REQUIRED WORK |
Transcribe exactly the lines that fall between the one holding "Click the postal code lookup icon beside 〒" and the one holding "Image resolution: width=458", inclusive, from the entries below.

LISTED RECORDS |
<<<<

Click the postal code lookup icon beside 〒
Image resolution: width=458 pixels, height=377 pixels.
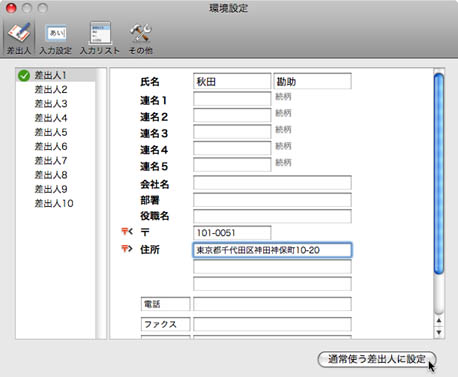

>>>>
<<<<

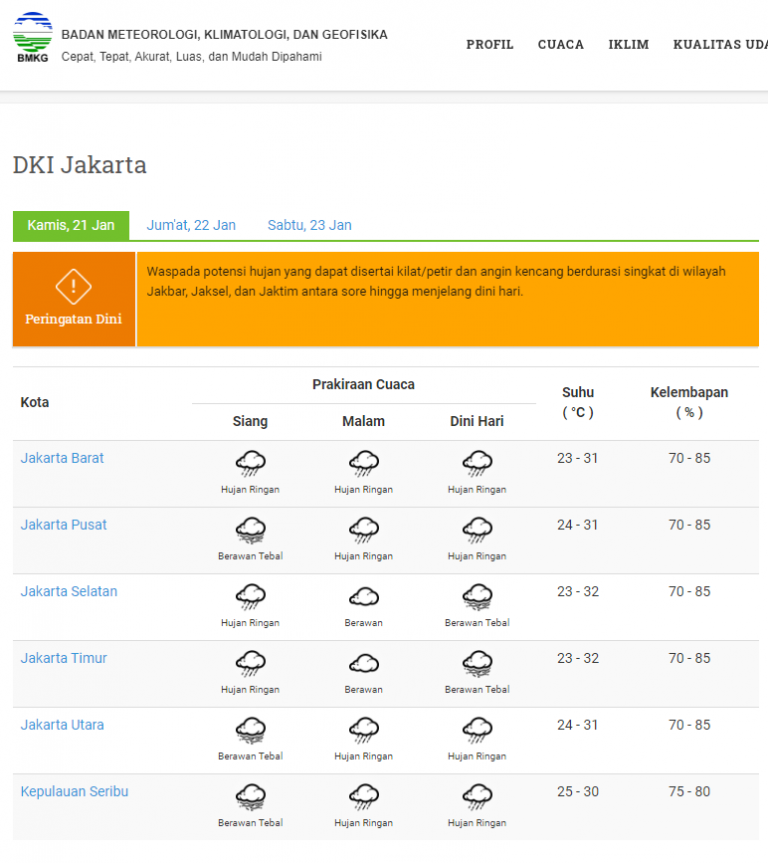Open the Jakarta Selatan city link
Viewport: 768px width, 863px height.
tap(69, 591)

>>>>

FINISHED EXERCISE |
Click the postal code lookup icon beside 〒
Image resolution: width=458 pixels, height=377 pixels.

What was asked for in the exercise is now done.